Guest Post - Black is the New Camo

Guest Post - Black is the New Camo

This is a post from a seasoned hunter, John, on his experience using black as camo. He uses our black hat/masks found HERE for hunting.  

A few years ago on a licensed depredation hunt on a minnow farm for unwanted visitors, I was positioned across a pond facing my hunting partner a couple hundred yards off. He was perfectly camouflaged except for his face. His white beard and white hair made all the critters flare off.  I finally called him on my cell and said “stop moving your head.” After having to see his face bob around for several hours I realized that camo for the face and head was a more important piece of your hunting gear than I had recognized.  So I had had enough of just wearing a camo hat and just trying to look down when a critter would fly over.  I wanted to look full faced at my quarry and track it and still be hidden. I went on a campaign to buy every type and design of head covering made in order to see what would work for my needs.  I came up with a large pile of unacceptable head and face devices and junk. Some required a lot of work to place rubber band straps over my ears but they still did not work.  In my effort I came across QuikCamo products. As a 35 year manufacture of firearm products I had almost come to the conclusion I was going to have to make the product I needed.

I ordered from QuikCamo the basic camo caps with front face shields. They were wonderful. They was extremely high quality and were easy to use.  I have a master’s degree in science so I approached this in a more scientific manner. Was I to have a number of different masks for tan field, brown woods and another for green leaves. That is what it was looking like, so I researched color concealment studies. I found that black is a universal camo in that humans and animals don’t/can’t focus on totally black objects so they look to the side or above to find something else to focus on. So I hunted with black pants, black coat, black gloves and black face mask.

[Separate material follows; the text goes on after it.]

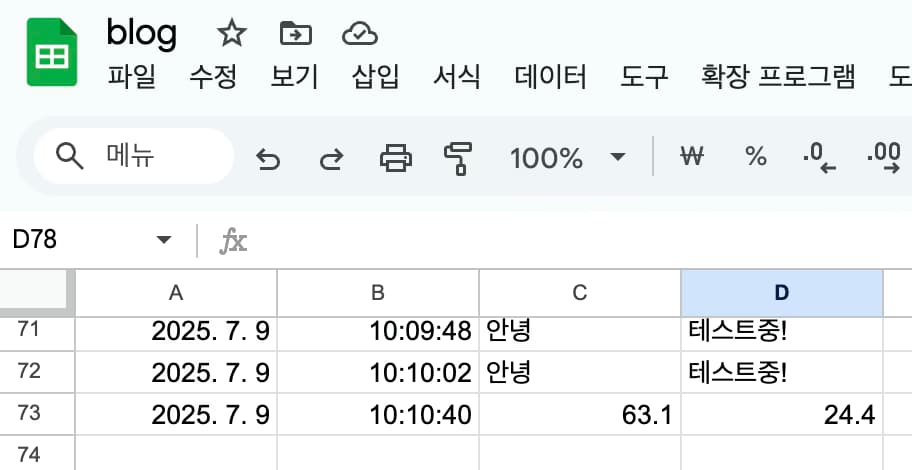Apply percent format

Now my story!  I was hunting a few months ago for deer with the prospect of predator hunting with my thermal optic for predators once it got dark. In AR, predators: coyotes, foxes, raccoons, possums, skunks, bobcats, etc. are wide open for hunting day or night, with suppressors, night vision, etc. The idea is to save the quail and turkey population.  I hunt under a black tarp that is meant to shield me from the sun. I had thrown out a can of sweet smelling cat food at the feeder for enticement along with the dry dog food my feeder dispenses out each night.  

I’m sitting there on a bench about 35 yards above my feeder. I hear leaves crunching. I look to the right of me and see deer legs.  I freeze. The deer are sniffing and pursuing something. I realize it is the empty can of sweet cat food they find interesting. I had the empty can in my gear next to me. The deer kept advancing. One deer kept running at me then backed off when there was no threat.  They would swing their heads to the side and out of view and then swing them back quickly to try to catch me moving. Eventually, this deer walked towards me while I was up under the black tarp.  He came into my tarp stand and was 24” from me and he started going through my gear with his nose. I could have grabbed him by the nose, but my mind was thinking “ I’m going to be one of those hunters on you tube that is going to be gored or kill by a deer.”  My rifle was facing forward on a bench and the deer was at my direct right.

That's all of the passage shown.